For this workload, the read method should not evict all cache entries on every call.
- Keep
@Cacheableon read paths that are safe to cache. - Move
@CacheEvictto write paths that change the underlying data. - Avoid
allEntries = trueunless the blast radius is acceptable. - Use stable keys that match the query shape.
- Measure hit ratio after deployment, not just endpoint latency.
A healthy cache strategy needs both sides: reads that can reuse data and writes that invalidate only the data that became stale.
Engineering Lessons
- Caching is a latency distribution problem, not only an average-latency problem.
- A cache with low or unstable hit ratio can hide behind a better average.
- Evicting on the read path can destroy the benefit of
@Cacheable. - No cache can be slower but easier to reason about than a broken cache.
- Production cache dashboards need hit ratio, miss rate, eviction count, and tail latency.
Source Code And Benchmark Project
The complete Spring Boot project, Docker setup, load test script, and raw benchmark results are available on GitHub:
The repository includes:
- Full Spring Boot source code
- Docker Compose configuration
- Redis and PostgreSQL setup
- k6 load test script
- Prometheus and Grafana monitoring configuration
- Raw benchmark results for the three scenarios
Conclusion
Redis did exactly what Redis is good at in Scenario B: it removed repeated database work from a hot read path and delivered a major throughput improvement.
But Scenario C is the lesson worth remembering.
The cache did not fail loudly.

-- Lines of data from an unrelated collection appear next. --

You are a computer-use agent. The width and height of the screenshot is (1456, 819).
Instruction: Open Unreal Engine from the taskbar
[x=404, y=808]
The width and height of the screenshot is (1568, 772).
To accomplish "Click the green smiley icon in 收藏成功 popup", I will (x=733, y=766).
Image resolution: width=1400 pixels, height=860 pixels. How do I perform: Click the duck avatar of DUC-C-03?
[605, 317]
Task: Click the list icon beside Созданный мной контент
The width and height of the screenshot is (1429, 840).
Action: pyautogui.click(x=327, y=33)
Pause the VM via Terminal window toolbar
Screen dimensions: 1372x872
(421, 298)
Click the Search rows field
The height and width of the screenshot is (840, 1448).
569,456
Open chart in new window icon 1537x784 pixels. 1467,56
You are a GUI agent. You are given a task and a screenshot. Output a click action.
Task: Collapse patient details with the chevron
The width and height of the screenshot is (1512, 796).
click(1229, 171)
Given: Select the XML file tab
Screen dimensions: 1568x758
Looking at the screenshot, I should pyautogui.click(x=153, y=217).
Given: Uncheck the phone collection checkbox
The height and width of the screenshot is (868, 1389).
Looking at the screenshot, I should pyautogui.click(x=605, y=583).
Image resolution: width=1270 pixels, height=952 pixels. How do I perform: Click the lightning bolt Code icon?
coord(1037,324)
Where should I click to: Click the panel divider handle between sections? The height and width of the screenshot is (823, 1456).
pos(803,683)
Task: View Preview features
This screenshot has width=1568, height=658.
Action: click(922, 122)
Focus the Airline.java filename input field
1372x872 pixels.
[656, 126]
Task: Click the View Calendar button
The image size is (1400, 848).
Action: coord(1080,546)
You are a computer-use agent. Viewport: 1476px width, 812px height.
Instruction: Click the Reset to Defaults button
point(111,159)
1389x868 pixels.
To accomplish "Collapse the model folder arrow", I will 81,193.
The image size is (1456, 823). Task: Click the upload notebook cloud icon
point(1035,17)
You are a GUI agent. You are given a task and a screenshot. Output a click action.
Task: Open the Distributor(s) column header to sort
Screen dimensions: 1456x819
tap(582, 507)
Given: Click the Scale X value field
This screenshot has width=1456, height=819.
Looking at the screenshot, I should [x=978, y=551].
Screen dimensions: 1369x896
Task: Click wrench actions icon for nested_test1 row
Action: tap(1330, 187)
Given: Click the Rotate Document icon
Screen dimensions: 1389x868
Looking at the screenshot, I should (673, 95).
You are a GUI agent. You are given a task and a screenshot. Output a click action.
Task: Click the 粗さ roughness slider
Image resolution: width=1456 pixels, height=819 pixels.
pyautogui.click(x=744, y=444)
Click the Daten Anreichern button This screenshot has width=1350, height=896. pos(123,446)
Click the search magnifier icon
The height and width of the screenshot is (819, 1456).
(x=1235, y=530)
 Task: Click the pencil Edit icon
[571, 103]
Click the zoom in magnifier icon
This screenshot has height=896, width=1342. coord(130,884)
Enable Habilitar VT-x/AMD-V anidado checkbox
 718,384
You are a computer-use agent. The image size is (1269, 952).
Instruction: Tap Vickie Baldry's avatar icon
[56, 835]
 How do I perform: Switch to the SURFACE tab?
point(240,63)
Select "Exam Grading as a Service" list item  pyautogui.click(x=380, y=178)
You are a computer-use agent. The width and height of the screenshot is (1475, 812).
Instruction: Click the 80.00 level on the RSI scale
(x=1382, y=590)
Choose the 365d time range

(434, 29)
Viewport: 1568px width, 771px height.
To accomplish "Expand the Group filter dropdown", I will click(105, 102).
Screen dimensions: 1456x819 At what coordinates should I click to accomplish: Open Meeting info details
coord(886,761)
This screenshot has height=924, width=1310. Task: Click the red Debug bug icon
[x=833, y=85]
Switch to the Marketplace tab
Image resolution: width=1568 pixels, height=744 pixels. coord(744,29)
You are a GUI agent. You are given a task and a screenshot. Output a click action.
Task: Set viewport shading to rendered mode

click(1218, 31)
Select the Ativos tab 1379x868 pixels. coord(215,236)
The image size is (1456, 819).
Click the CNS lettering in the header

It improved the average while leaving median and P95 latency close to the no-cache baseline.
That is how caching makes performance worse from an engineering perspective: not always by increasing every number, but by making the system less predictable and the dashboard easier to misread.
Measure the distribution. Measure the hit ratio. Treat invalidation as part of the design, not as an annotation added at the end.